I know a thing or two about taking takes, because I was once a remarkable filmmaker. At least, that’s what my mother and my college degree led me to believe. I rarely shot on celluloid, but “digitalvideomaker” doesn’t have the same style as Tarantino, who’s shoes I was sure to fill by my early 20s. However, my “films” somehow never found an audience after the film fests, and the time comes for a young man to accept that the starving-artist lifestyle is less romantic than depicted in “Naked Lunch.” Perhaps if my grandmother shuffled off this mortal coil a little sooner, the distribution deals would have been more forthcoming. But that’s a horrible thing to think. When you’re “Upper-Lower-Middle Class,” as Homer Simpson puts it, family wealth is sad and confusing. By my late 20s, my parents had racked up almost $100K sending me to psych wards and rehab, and I was lost in bitter delusions of grandeur.
Now at the glad old age of 32, I am a subpar truck driver. Though my credit score is lowly after attending a highly-accredited university, my Bachelor’s Degrees in Film Studies and Philosophy have never felt more applicable. Trucking 14-hours-a-day offers plenty time to muse and just enough time to write. It’s got me thinking…
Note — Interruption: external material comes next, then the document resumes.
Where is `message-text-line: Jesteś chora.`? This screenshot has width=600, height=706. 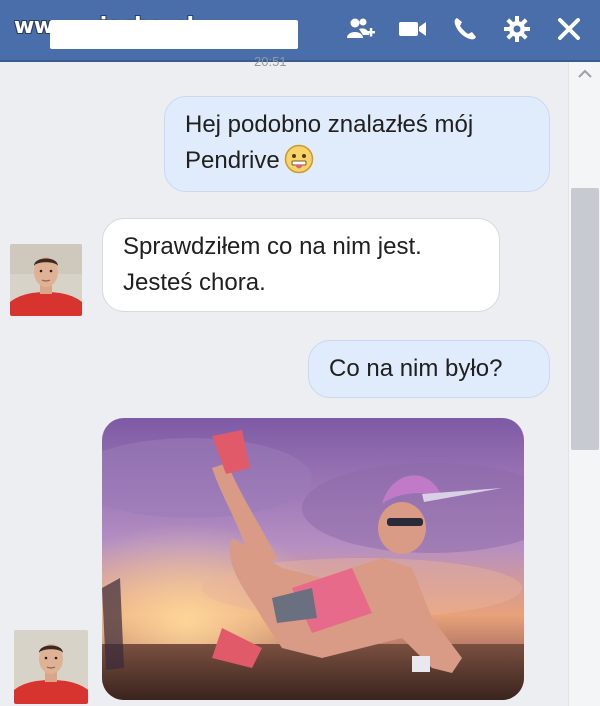
message-text-line: Jesteś chora. is located at coordinates (194, 282).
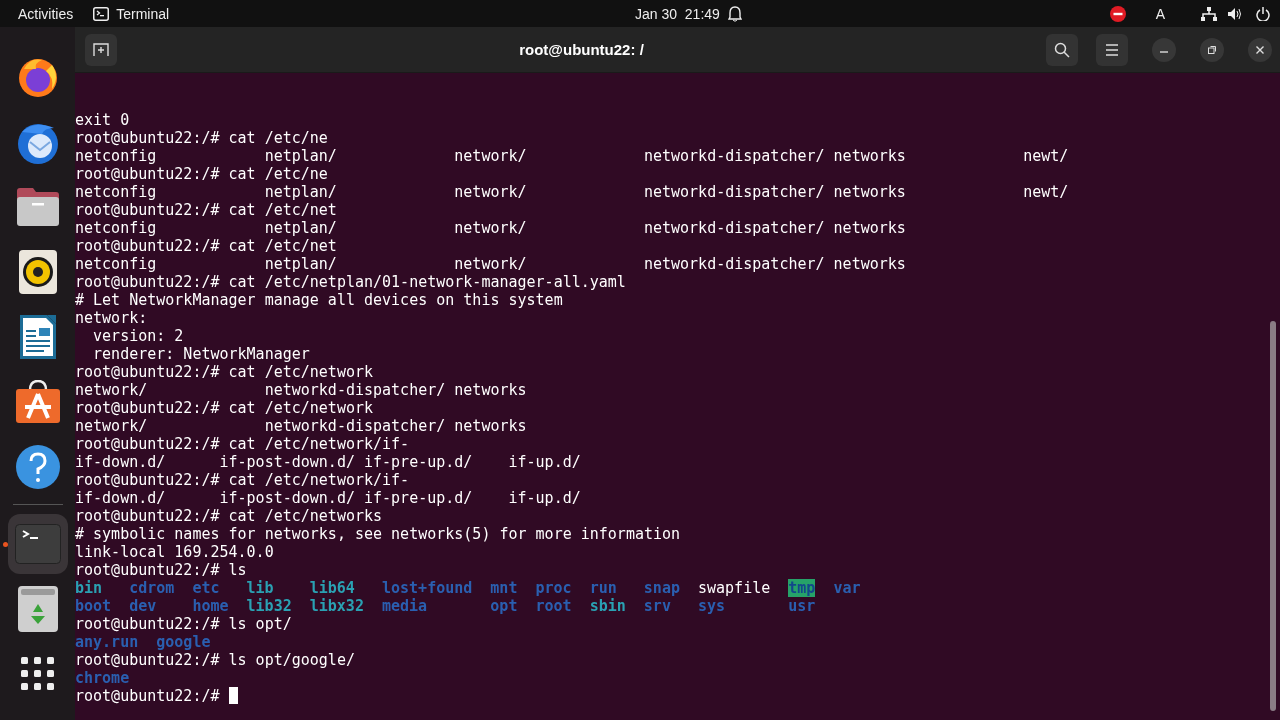 This screenshot has height=720, width=1280. What do you see at coordinates (174, 552) in the screenshot?
I see `terminal-line: link-local 169.254.0.0` at bounding box center [174, 552].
A theory: “Post-Post-Modernism” sounds dumb, so we need a better name. “Post-Truth” was a hot-take for a minute, but it turns out “truth” is timeless and nihilism is boring. But we do need to call it something, because we have entered into a decidedly new era. Using Borge’s analogy, the map of signifiers has stretched so thin across the signified landscape, it is now ripping to shreds on the icebergs of reality and sinking into the cold abyss. Rich kids have struggled to appear homeless, and they’re tired of going to the ATM. Women have been men and now want to be women. Teeny-boppers have danced enough for their phones, and they yearn to lindy-hop in their lover’s arms to a big brass band. Humans have tried to be gods, and though we might be too proud to repent, we miss Him. Certainly, we can’t call this the “Modern Era”, because that would confuse the grad students! Perhaps we should call it the “Pre-Future,” or “Post-Yonder,” or simply — “Homecoming.”